Despite the rumours about problems at the American
bank, Bear Stearns, that had been circulating all week, two days ago Britain’s Chancellor,
Alistair Darling, claimed the country was on a course of stability and the
country was "better placed than any other major economy" The Bear Stearns Meltdown was described by Vince Cable, the Liberal Democrat Treasury Spokesman, as potentially the "second Tsunami wave" after the initial credit crunch. This time, he said, it could have dire consequences for Britain and its homeowners and he criticised Mr Darling for aparently ignoring the growing crisis.
It’s not just Sub Prime, it’s the Hedge Funds,
Stupid.
If the forecast was so positive, how come it takes the
demise of one U.S. Bank that employs 1,500 employees at its London office to
suddenly cause a recession?
Because this is still only the tip of the iceberg.

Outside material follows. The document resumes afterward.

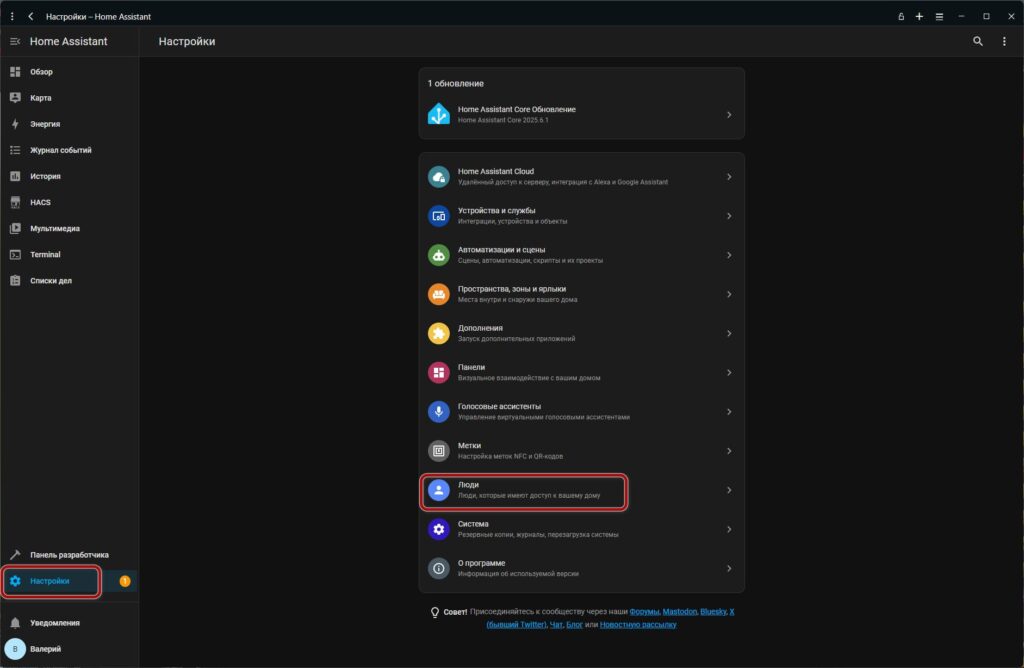The image size is (1024, 668).
Task: Open the Валерий user profile
Action: pyautogui.click(x=45, y=649)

By lending to desperate or ignorant borrowers who
either didn’t understand what they were told, did understand but gambled
anyway, or were simply lied to by the Mortgage seller, banks made billions more
without admitting that the scam, which is what they were involved in, couldn’t
go on forever. The banks were only interested in bringing in more income to use
on the Securities Markets.
With no oversight, the U.S. banks have been playing
fast and loose for years with worthless scrip, bundling debt with other
products and selling it to private clubs – sorry - Hedge Fund companies, which
are absolutely unregulated, where these bundled products were manipulated even
further with higher risk attached, completely out of sight of anyone. It worked
so well, that even the U.K. banks and building societies, and other European
financial markets copied it. That meant
that their governments were involved as well because only the governments could
de-regulate to allow this massive fraud to happen.

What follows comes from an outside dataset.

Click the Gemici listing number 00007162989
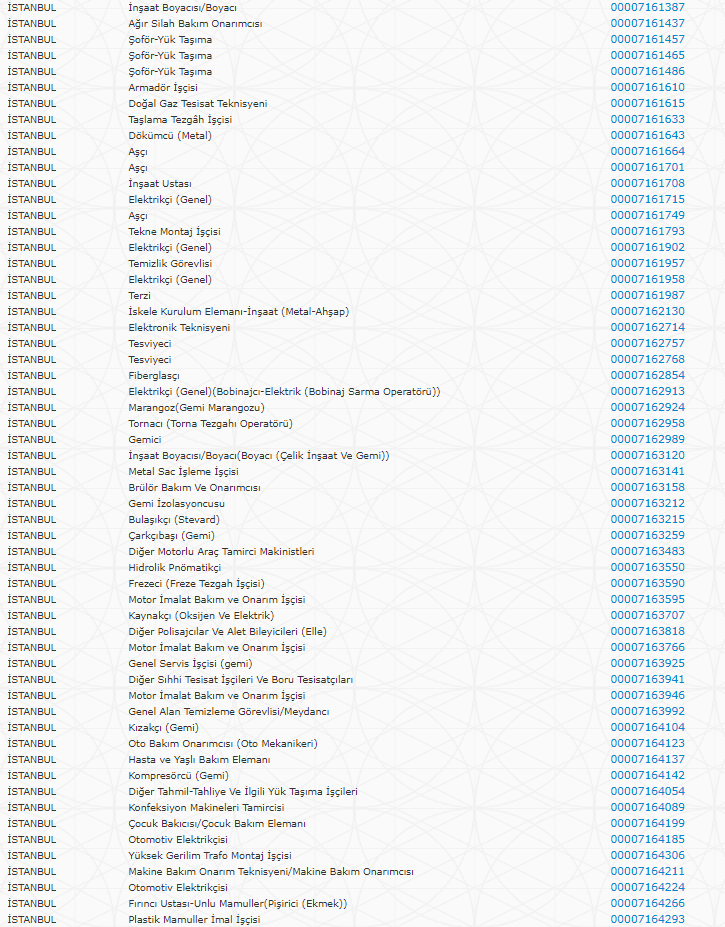 tap(647, 439)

Now that it is all unravelling, the U.S. banks are
still being dishonest – they can; because your government lets them – and to
protect themselves for as long as they can, they are not admitting the true
size of their debts until they have got what they want from it all. Hence the drip, drip, drip of banks going
under when they finally have to own up.
IF they had been regulated in the first place, their
greed would have been much harder to satisfy.
Up until the end of the last century dishonesty and
fraud by Big Business was not tolerated; public morality was much higher with
honour and decency being what made many people proud to be citizens of their
respective countries. Somewhere along the line since then we have all slipped
up. We are far more interested in ME. We can’t wait any more; we want it Now.
Now, one way or the other- if we have not already got it - we are going to get it.
Nouriel Roubini, of New York University’s Stern School of
Business is quoted as saying 60% of all –U.S. - mortgages originating between
2005 and 2007 had “reckless or toxic features”.